Both Buffy and Supernatural grew out of this. They took our confidence that we knew it all and they played with it, and came back at us with added snark.
We know the rule about the blonde cheerleader in the horror movie: she’s always the first to get Monstered. Except, in Joss Whedon’s world, it’s the monsters who have something to fear.
We never believed in Ouija boards, but we sure as hell believed the story about theaxeman on the roof. Urban legends were our bedtime stories: “the call is coming from inside the house“, the serial killer on the doorstep… Supernatural (particularly the early seasons of the show) wraps this up in the small-town Americana that seemed so exotic when you’re from even smaller-town Wales.
And, had both shows stuck to this formula, they would have foundered. What they did was to become more. Look, you’re dealing with vampires, urban legends, ghosts, werewolves… you’ve got the audience suspending their disbelief even before the titles have rolled. Use it. Make the most of it. Talk about the Big Stuff: the life and death stuff, the relationship stuff, the what’s-it-all-about stuff, the free will and destiny stuff… all of it.
Both shows stepped up.
Both shows deal with death – which many of us are likely to have to face, really face, for the first time in our late teens or twenties. Major characters have to come to terms with the death of people they love. Major characters die.
They deal with growing up: emotionally, physically, practically. They deal with accepting responsibility. They deal with dreams denied and false hopes; with triumph and disaster.
They deal with relationships (has any show ever managed a more literal version of the two-sided boyfriend than Buffy, whose beau really did turn evil after she slept with him?) and with isolation–real or perceived: the real loneliness of the Winchester brothers against the institutionalised cliqueyness of Sunnydale High.

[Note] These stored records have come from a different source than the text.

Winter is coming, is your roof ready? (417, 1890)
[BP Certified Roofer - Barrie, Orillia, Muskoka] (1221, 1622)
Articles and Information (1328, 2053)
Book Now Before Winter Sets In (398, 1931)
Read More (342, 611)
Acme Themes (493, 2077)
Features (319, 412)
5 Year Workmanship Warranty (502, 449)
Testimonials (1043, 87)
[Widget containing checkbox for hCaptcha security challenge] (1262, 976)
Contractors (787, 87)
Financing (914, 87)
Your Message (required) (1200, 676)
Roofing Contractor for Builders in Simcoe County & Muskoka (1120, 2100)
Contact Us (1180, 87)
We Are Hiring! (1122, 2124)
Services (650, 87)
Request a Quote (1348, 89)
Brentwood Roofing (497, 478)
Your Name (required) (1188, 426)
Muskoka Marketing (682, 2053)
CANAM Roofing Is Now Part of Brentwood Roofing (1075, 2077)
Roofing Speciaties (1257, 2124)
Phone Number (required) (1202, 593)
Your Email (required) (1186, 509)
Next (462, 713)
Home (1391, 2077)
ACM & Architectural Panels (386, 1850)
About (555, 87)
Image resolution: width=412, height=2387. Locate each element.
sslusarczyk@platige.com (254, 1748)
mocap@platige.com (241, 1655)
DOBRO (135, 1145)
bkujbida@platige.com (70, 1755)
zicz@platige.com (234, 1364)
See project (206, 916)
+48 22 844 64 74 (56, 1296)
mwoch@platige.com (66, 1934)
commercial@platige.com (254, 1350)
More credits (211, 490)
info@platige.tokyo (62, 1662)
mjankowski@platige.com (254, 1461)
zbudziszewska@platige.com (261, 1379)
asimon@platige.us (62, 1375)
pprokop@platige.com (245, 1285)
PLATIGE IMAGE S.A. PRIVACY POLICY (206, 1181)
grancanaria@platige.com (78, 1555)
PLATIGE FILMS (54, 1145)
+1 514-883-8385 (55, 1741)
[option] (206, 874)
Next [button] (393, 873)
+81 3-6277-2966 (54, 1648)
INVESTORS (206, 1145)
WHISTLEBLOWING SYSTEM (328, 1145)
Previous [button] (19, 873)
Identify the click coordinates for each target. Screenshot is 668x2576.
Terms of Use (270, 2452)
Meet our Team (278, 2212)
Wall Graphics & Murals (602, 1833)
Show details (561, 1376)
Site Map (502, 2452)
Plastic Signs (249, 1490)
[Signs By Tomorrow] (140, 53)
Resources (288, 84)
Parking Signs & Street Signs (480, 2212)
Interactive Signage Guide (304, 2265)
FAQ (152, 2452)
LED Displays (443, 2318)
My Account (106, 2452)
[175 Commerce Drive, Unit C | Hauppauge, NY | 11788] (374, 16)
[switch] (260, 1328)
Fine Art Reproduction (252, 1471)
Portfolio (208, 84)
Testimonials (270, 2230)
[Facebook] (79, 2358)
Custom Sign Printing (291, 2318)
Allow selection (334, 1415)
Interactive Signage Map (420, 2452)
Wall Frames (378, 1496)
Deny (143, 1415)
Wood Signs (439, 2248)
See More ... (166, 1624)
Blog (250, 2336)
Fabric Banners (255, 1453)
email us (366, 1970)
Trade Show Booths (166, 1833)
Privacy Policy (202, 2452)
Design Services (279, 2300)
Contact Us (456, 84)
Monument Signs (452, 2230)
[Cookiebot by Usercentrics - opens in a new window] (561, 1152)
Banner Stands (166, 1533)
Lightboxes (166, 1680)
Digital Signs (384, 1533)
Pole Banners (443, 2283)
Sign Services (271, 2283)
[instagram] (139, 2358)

Buffy dealt with doping,bullying and even that most shocking of subjects, a high-school shooting in Earshot, a Jane Espenson*-written episode. Supernatural, ever mindful of its older demographic, has covered (amongst other things) the spectre of unexpected parenthood and addiction & intervention.
They deal with family–family which we recognise as being flawed and imperfect and all the more real for it.
Take Buffy as a case in point: it was about friends as family. Sure, Buffy has actual blood-family (who were used to great effect several times throughout the run of the show: let’s not forget The Body, or the importance of Dawn…) but it’s her friends who become her real family, the ones she turns to.
Supernatural is about two brothers: two brothers who are barely on speaking terms in the pilot – but who are drawn closer through their shared experiences, their losses and gains. They are family, and family is all they have–and family is the burden they have to bear for good or ill.
Both versions resonate with us.
The characters become our avatars, our totems. They all have baggage, they all have strengths and weaknesses. Just like us. They talk like us. They dress like us (or, more usually, like the cooler versions of us).
We feel for Buffy and the Scooby Gang because we recognise them. We know them. We all know which of them we would be, which of them we empathise with. The same goes forSupernatural: you know which side of the Winchester line you stand on–and the writers are savvy enough to understand that, and will quite happily go meta on us, making us even slightly uncomfortable about how we see the characters.
It’s not the supernatural which keeps us watching these shows. It’s a great setting, one which keeps them from getting over-earnest (how can you, when you’ve got a demon turning everything into a musical number, particularly in such a thematically dark episode… or when your protagonists find themselves gatecrashing their own convention?) but for all the horror trappings, that’s not what they’re about.
These are two shows which use paranormal as a device to show us how we build our families, however fractured or unlikely they are; how we live our lives and align our moral compasses. They’re character shows, and these are relationships we understand and believe in.
All the ghosts and the ghouls and the things that go bump in the night are just window dressing, a facade of escapism. Ultimately, these are shows about us. We see that, and that’s why we fall for them as heavily and as deeply as we do.
You see? When we watch these shows, we realise it’s not just us.
* a perpetual blog-favourite, naturally.